次に、security-start ディレクトリに移動します。ここでは、この Codelab の残りの作業を行います。

$ cd codelab-friendlychat-web/security-start

次に、依存関係をインストールして、コードを実行できるようにします。インターネットの接続速度が遅い場合は、1 ~ 2 分かかることがあります。

$ npm install && (cd functions && npm install)

このリポジトリについて

security-solution/ ディレクトリには、サンプルアプリの完全なコードが含まれています。security-start ディレクトリには Codelab の作業を行いますが、認証の実装の重要な部分がいくつか欠けています。security-start/security-solution/ の主なファイルと機能は次のとおりです。

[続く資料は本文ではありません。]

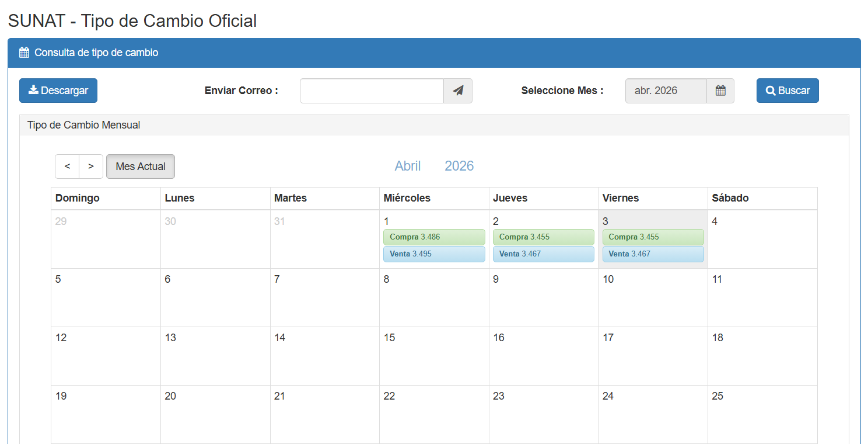The image size is (868, 444).
Task: Click the Mes Actual button
Action: pos(141,167)
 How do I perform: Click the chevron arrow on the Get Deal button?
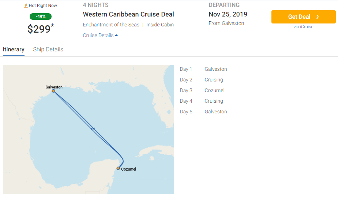coord(318,17)
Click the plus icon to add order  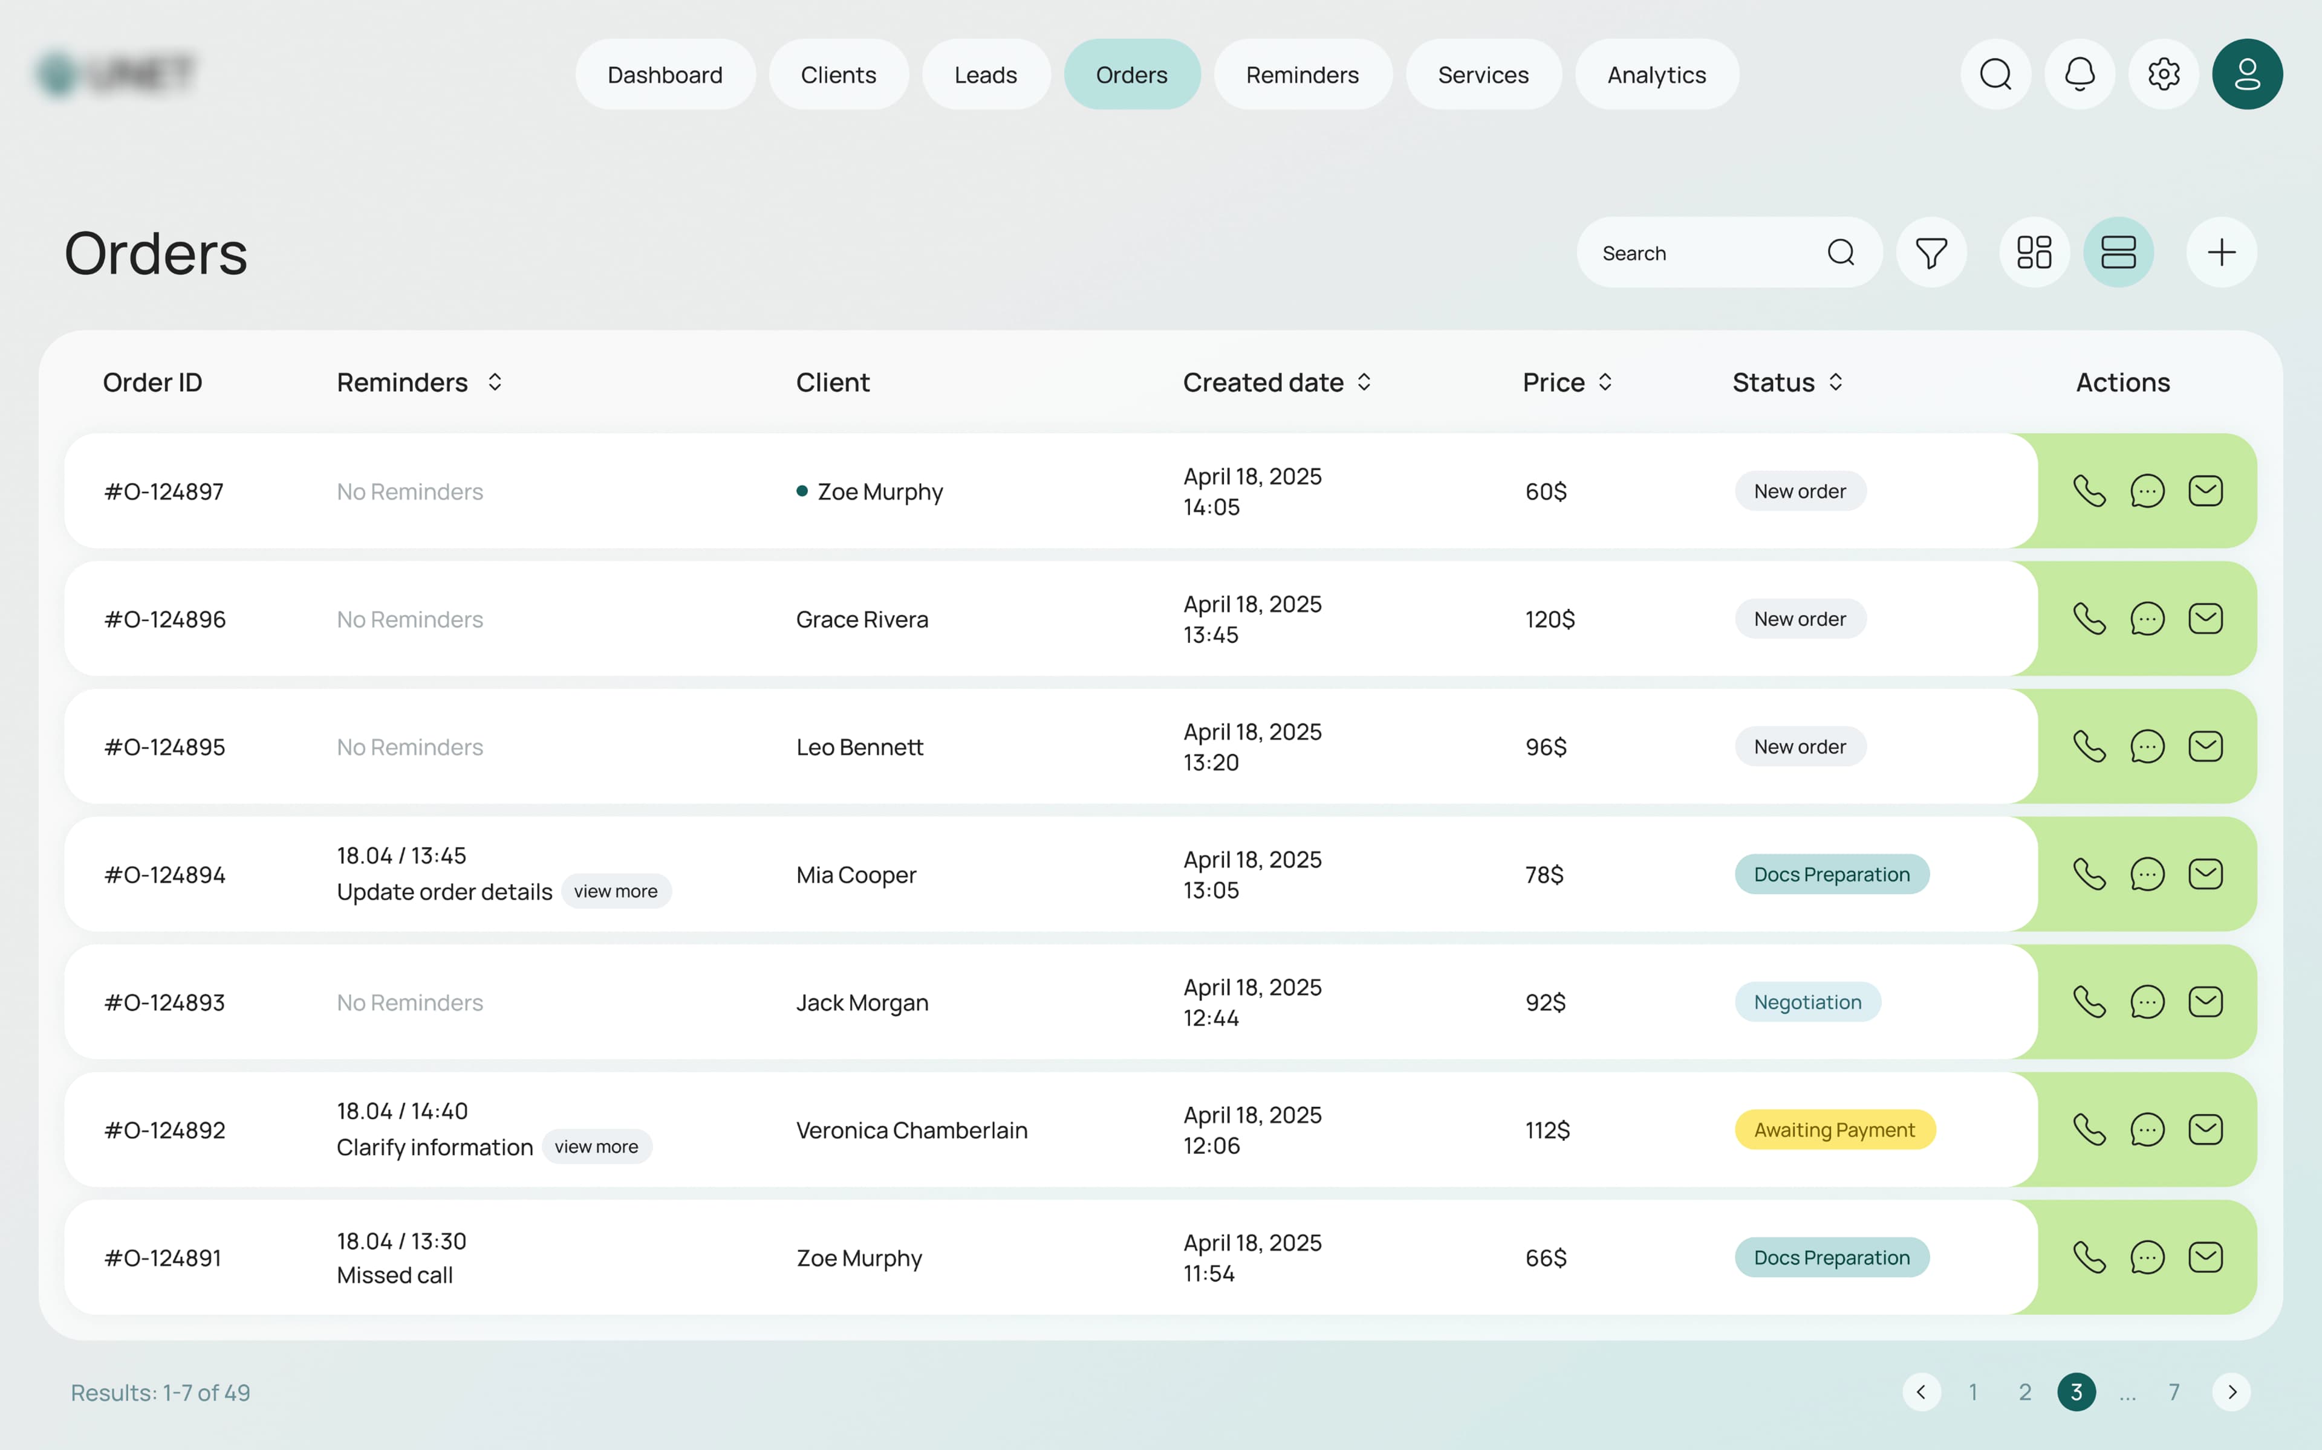pyautogui.click(x=2221, y=253)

  • functions/index.js には Cloud Functions のコードが含まれており、ここで認証ブロック関数を記述します。
  • public/ - チャットアプリの静的ファイルが含まれます。
  • public/scripts/main.js - チャットアプリの JS コード(src/index.js)のコンパイル先
  • src/firebase-config.js - チャットアプリの初期化に使用される Firebase 構成オブジェクトが含まれます。
  • src/index.js - チャットアプリの JS コード

Firebase CLI を取得する

Emulator Suite は Firebase CLI(コマンドライン インターフェース)の一部であり、次のコマンドを使用してマシンにインストールできます。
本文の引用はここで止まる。